Research & Papers

CT-Flow: Orchestrating CT Interpretation Workflow with Model Context Protocol Servers

New agentic framework mimics radiologists' iterative process, achieving 95% success rate in autonomous tool invocation.

Deep Dive

A research team from ShanghaiTech University and the Shanghai AI Lab has introduced CT-Flow, a novel AI framework that fundamentally changes how Large Vision-Language Models (LVLMs) interpret 3D medical scans like CTs. Unlike current models that perform a single, static analysis, CT-Flow uses the Model Context Protocol (MCP) to act as an 'orchestrator,' dynamically planning and executing sequences of specialized tools—such as segmentation, measurement, and radiomics—in response to complex natural language queries from clinicians. This shift from closed-box inference to an open, tool-aware paradigm more closely mimics the iterative, tool-mediated workflow of human radiologists, bridging a critical gap between AI research and clinical practice.

The team also curated CT-FlowBench, the first large-scale benchmark for training and evaluating 3D CT tool-use and multi-step reasoning. Experimental results show CT-Flow achieves state-of-the-art performance, surpassing baseline models by 41% in diagnostic accuracy on standard visual question-answering tasks and demonstrating a 95% success rate in autonomously invoking the correct sequence of tools. This work provides a scalable foundation for integrating autonomous, agentic intelligence into radiology, promising to assist with complex diagnostic workflows by decomposing high-level instructions into precise, automated actions.
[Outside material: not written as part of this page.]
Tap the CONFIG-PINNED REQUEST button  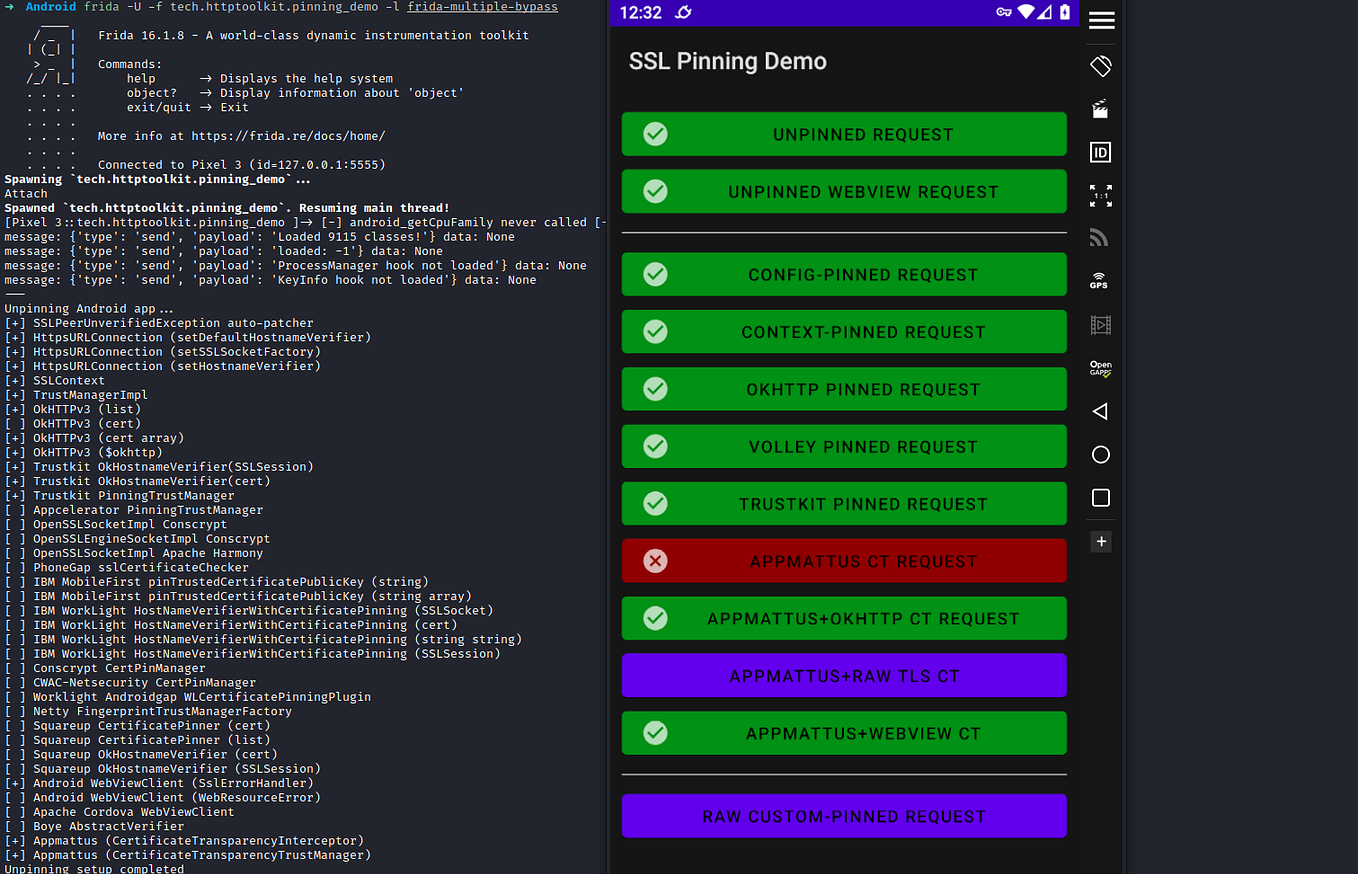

The paper is submitted for ACL 2026, signaling a major step toward practical, workflow-integrated AI in medicine.

Key Points
  • Uses Model Context Protocol (MCP) to orchestrate tool sequences like segmentation and measurement, achieving a 95% tool invocation success rate.
  • Introduces CT-FlowBench, the first large-scale instruction-tuning benchmark for 3D CT tool-use and multi-step clinical reasoning.
  • Outperforms standard single-inference models by 41% in diagnostic accuracy on 3D VQA tasks by mimicking radiologists' dynamic workflow.

Why It Matters

Moves medical AI from passive analysis to active clinical assistance, potentially reducing diagnostic errors and streamlining radiologists' complex workflows.